February: If you live near a pig megafarm (or
CAFO, 'concentrated animal feeding operation') (and I hope you don't), I don't think it makes it any easier to know that
shust is a portmanteau of 'sh*t' and 'dust'.
In March I found
some suggestions for what to call a blend of portmanteau words: " ... metaportmanteau, which isn’t quite right, and even progénituremanteau—literally a portmanteau of portmanteau and progéniture."
April saw the first trickle of coronacabulary: "As someone commented when the media published a photo of Mike Pence and his then all-male Coronavirus Taskforce praying, ‘it must be a
mandemic’."
May: "
Gunk is a Northern Irish term meaning “a shock of disappointment”.

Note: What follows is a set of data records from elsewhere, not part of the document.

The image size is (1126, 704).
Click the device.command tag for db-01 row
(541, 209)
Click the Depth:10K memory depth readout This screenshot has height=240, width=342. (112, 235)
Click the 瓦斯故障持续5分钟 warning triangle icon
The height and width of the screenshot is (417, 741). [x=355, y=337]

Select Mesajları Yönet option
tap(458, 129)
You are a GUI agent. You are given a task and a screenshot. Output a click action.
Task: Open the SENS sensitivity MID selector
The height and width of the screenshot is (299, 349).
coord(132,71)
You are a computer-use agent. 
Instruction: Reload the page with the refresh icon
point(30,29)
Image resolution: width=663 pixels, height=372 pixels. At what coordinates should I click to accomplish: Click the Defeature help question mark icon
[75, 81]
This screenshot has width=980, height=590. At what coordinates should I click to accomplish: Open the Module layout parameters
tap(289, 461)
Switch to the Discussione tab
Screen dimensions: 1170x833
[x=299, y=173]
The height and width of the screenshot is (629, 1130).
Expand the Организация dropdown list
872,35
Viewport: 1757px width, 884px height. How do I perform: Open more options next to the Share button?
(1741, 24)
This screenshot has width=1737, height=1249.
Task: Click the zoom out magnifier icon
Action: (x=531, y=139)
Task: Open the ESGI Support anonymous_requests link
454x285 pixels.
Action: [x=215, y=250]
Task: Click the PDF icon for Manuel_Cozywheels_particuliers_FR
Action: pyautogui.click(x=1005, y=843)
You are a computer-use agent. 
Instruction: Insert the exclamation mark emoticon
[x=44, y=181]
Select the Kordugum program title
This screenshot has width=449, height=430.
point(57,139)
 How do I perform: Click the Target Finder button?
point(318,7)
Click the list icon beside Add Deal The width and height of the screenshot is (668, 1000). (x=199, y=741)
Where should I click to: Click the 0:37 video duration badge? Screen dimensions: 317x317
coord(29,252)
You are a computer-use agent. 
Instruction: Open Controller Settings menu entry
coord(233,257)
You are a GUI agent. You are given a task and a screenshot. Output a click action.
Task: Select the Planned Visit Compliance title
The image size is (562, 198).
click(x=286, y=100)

June: "One interesting and useful way is to use the “
micromort” – a one-in-a-million chance of death – as a unit of risk to help with comparisons between risky events."
July: "The various versions were all forms of the
syuzhet: the poesis or making, the telling of a tale whose original existed nowhere, but which could always somehow be reconstructed."
August: "He especially enjoyed collecting and poring over
oryctics, or “things dug from the earth,” and he had hired some neighborhood boys to bring him interesting chunks of rock from the nearby Mount Eibelstadt."
September: "The press dubbed the phenomenon "
rinkomania", but the healthy exercise that Plimpton had boasted of was not all that attracted the young "rinkers"."
October: "This lovely rarity occurred last week, when writer Sarah Hollowell unearthed a stern message from the admin of a Crock-Pot Facebook group admonishing self-proclaimed masters of the craft for judging themselves above the noble masses of struggling “new
crockstars.”"
November: "Uunsi is often burned in a
dabqaad, a burner pot that is usually made of white clay."